Kennedy v. Social Security Administration Commissioner
ORDER re 14 Motion for Attorney Fees, awarding Plaintiff attorney's fees under EAJA in the amount of $2,498.60. Signed by Honorable Erin L. Setser on May 26, 2011. (cap)
IN THE UNITED STATES DISTRICT COURT
WESTERN DISTRICT OF ARKANSAS
HOT SPRINGS DIVISION
DRU P. KENNEDY
CIVIL NO. 09-6089
MICHAEL J. ASTRUE, Commissioner
Social Security Administration
Plaintiff, Dru P. Kennedy, appealed the Commissioner's denial of benefits to this Court.
On October 29, 2010, judgment was entered remanding Plaintiff's case to the Commissioner
pursuant to sentence four of 42 U.S.C. § 405(g). (Doc. 13). Plaintiff now moves for an award
of $3,003.00 in attorney's fees and expenses under 28 U.S.C. § 2412, the Equal Access to Justice
Act (hereinafter "EAJA"), requesting compensation for 18.20 attorney hours of work before the
court at an hourly rate of $165.00. (Docs. 14-15). Defendant filed a response, objecting to
Plaintiff’s request that the award be paid directly to Plaintiff’s counsel. (Doc. 16). Plaintiff filed
a Reply stating that Plaintiff does not question the Government’s right to an offset to satisfy a
pre-existing debt to the Government. (Doc. 17).
Pursuant to 28 U.S.C. § 2412(d)(1)(A), the Court must award attorney's fees to a
prevailing social security claimant unless the Commissioner's position in denying benefits was
substantially justified. The burden is on the Commissioner to show substantial justification for
the government's denial of benefits. Jackson v. Bowen, 807 F.2d 127, 128 (8th Cir. 1986).

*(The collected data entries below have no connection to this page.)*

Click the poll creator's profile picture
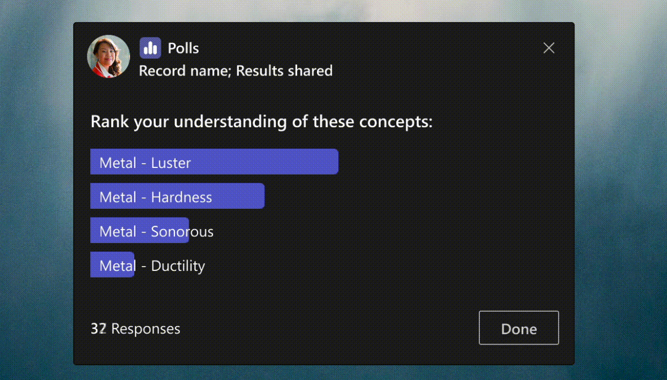The image size is (667, 380). [x=108, y=56]
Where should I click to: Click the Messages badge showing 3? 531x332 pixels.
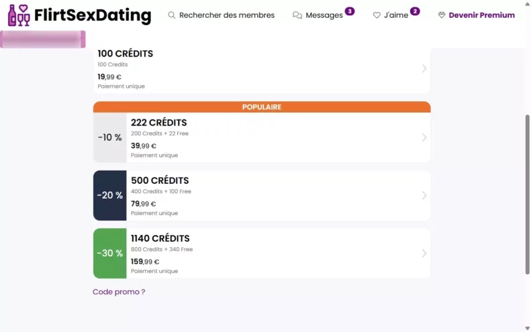[350, 11]
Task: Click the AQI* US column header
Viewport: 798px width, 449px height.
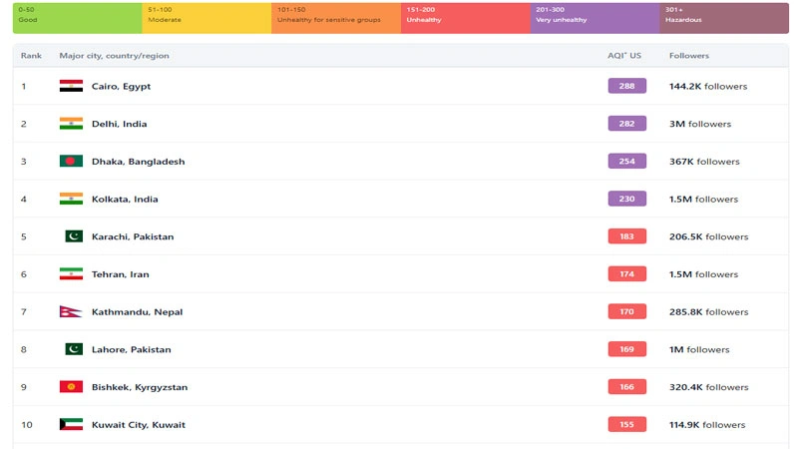Action: coord(624,56)
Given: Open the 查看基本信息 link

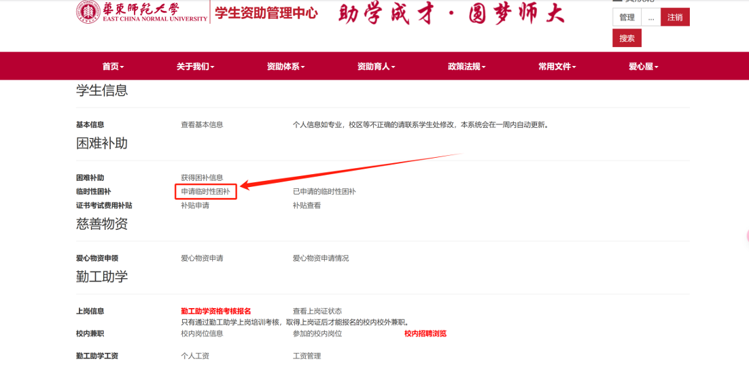Looking at the screenshot, I should tap(202, 124).
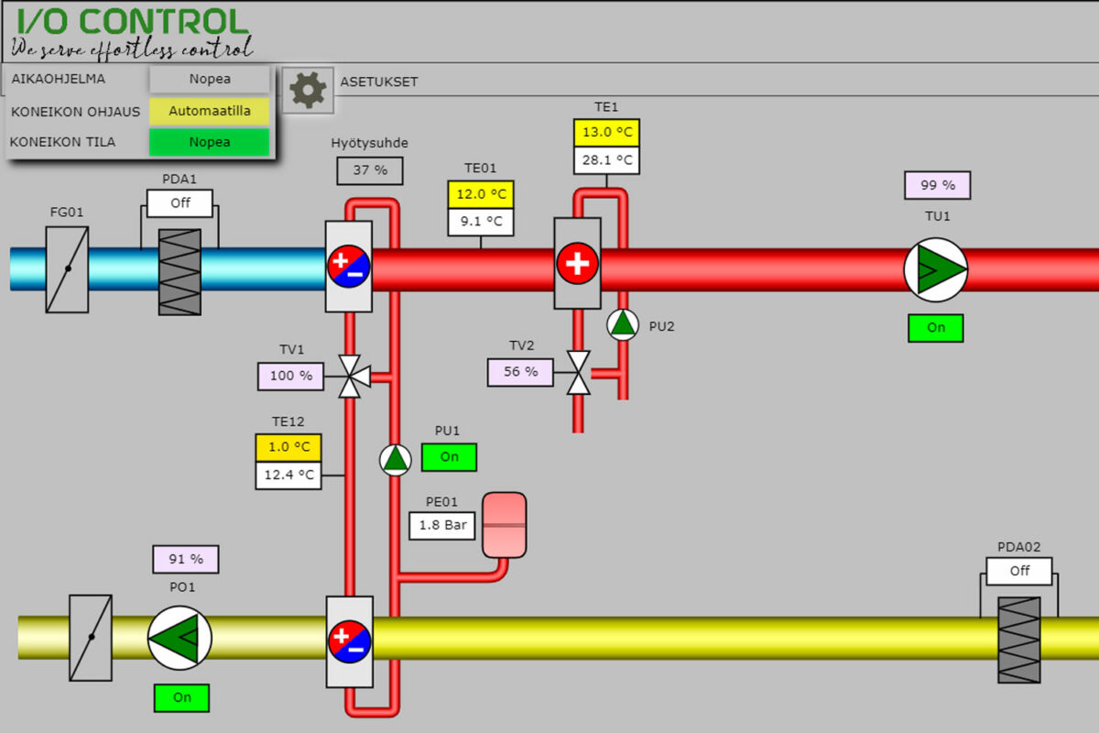Select the TV2 valve symbol
Image resolution: width=1099 pixels, height=733 pixels.
(x=578, y=372)
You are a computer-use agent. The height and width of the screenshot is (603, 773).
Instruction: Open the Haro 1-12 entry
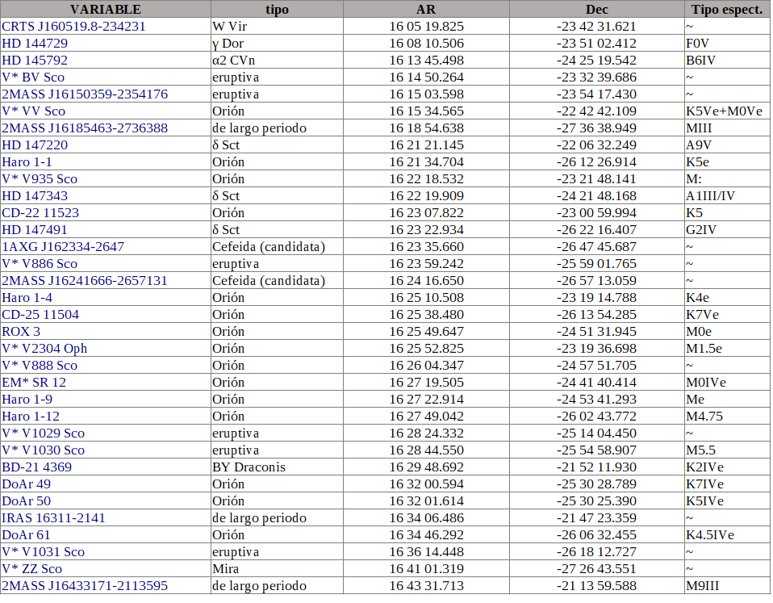(31, 416)
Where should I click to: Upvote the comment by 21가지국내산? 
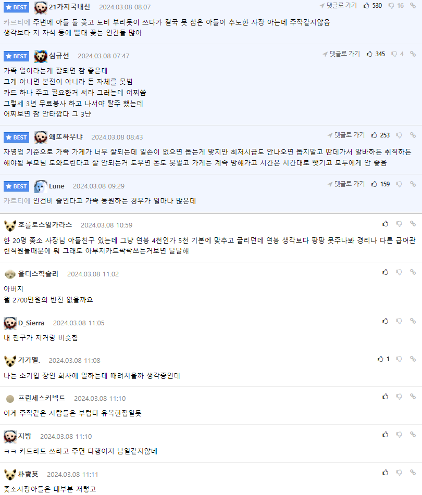(x=366, y=6)
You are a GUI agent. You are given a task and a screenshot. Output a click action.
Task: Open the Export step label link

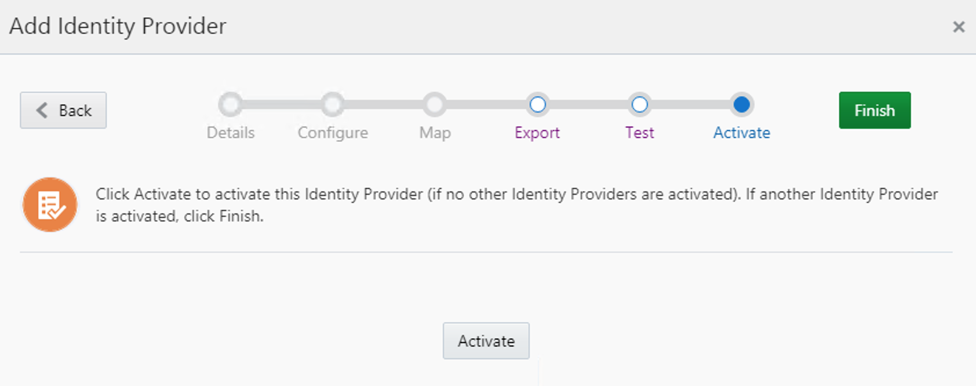(x=537, y=133)
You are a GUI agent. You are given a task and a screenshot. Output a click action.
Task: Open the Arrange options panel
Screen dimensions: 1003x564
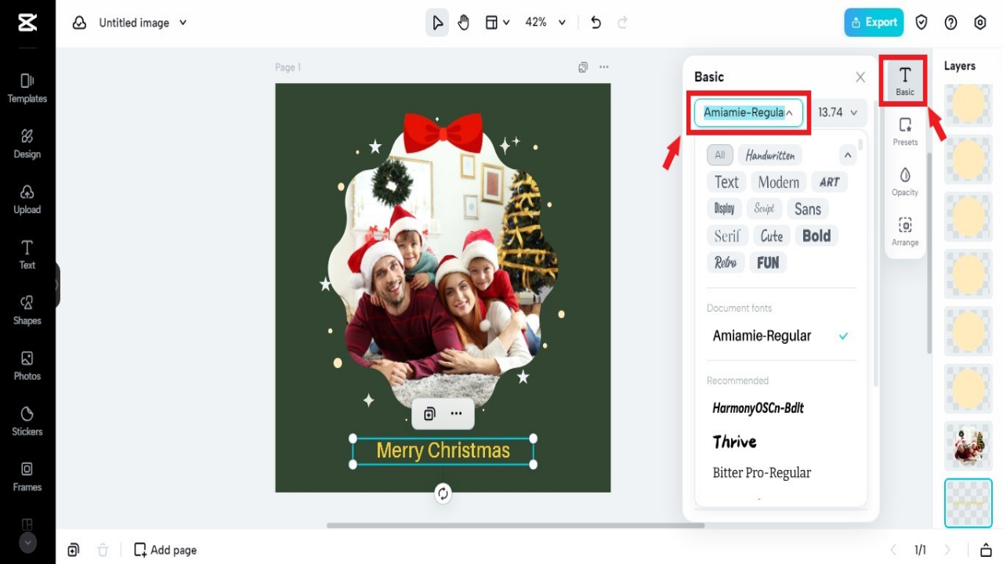[x=904, y=231]
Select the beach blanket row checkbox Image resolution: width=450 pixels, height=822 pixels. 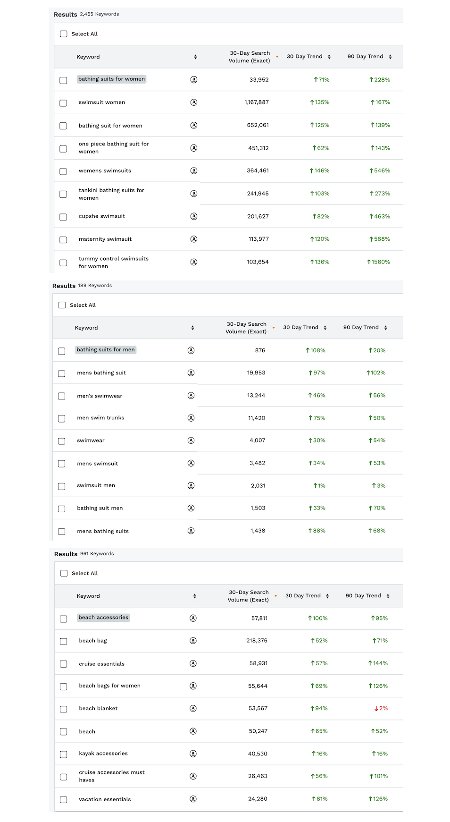click(x=64, y=709)
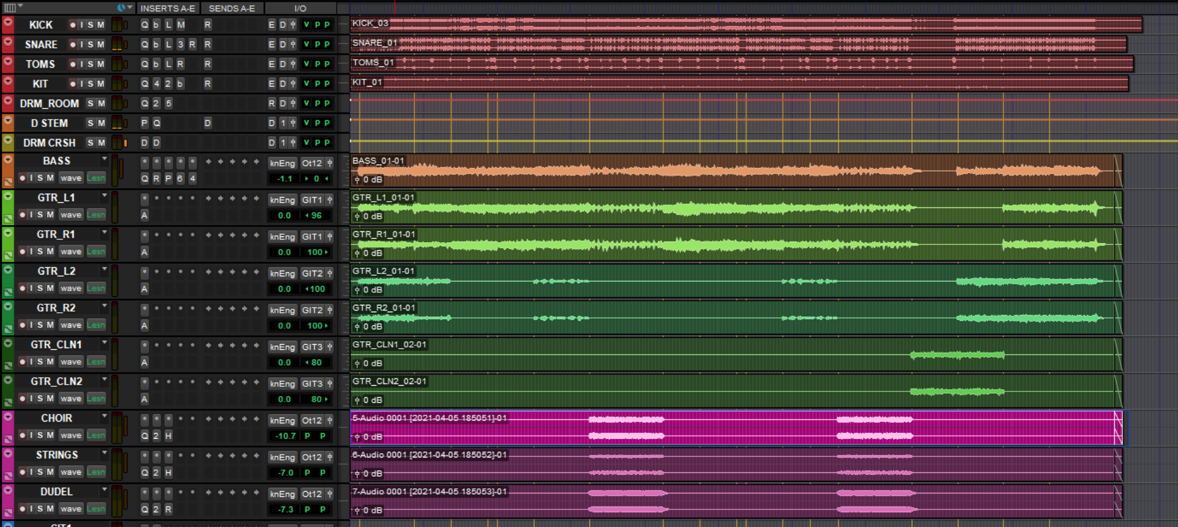Open insert A on the GTR_L1 track
The height and width of the screenshot is (527, 1178).
tap(144, 215)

Under Shalala v. Schaefer, 509 U.S. 292, 302 (1993), a social security claimant who obtains a
sentence-four judgment reversing the Commissioner's denial of benefits and remanding the case
for further proceedings is a prevailing party.
In determining a reasonable attorney’s fee, the Court will in each case consider the
following factors: time and labor required; the novelty and difficulty of questions involved; the
skill required to handle the problems presented; the preclusion of employment by the attorney
due to acceptance of the case; the customary fee; whether the fee is fixed or contingent; time
limitations imposed by the client or the circumstances; the amount involved and the results
obtained; the attorney’s experience, reputation and ability; the “undesirability” of the case; the
nature and length of the professional relationship with the client; and awards in similar cases.
Hensley v. Eckerhart, 461 U.S. 424, 430 (1983).
However, the EAJA is not designed to reimburse without limit. Pierce v. Underwood,
487 U.S. 552, 573 (1988). The Court can determine the reasonableness and accuracy of a fee
request, even in the absence of an objection by the Commissioner. Clements v. Astrue, 2009 WL
4508480 (W.D. Ark. Dec. 1, 2009); see also Decker v. Sullivan, 976 F.2d 456, 459 (8th Cir.
1992) (“Although the issue was not raised on appeal, fairness to the parties requires an accurately
calculated attorney’s fee award.”).
The EAJA further requires an attorney seeking fees to submit “an itemized
statement...stating the actual time expended and the rate at which fees and other expenses were
computed.” 28 U.S.C. § 2412(d)(1)(B). Attorneys seeking fees under federal fee-shifting
statutes such as the EAJA are required to present fee applications with “contemporaneous time
records of hours worked and rates claimed, plus a detailed description of the subject matter of
Where documentation is inadequate, the Court may reduce the award
accordingly. Hensley, 461 U.S. at 433 (1983).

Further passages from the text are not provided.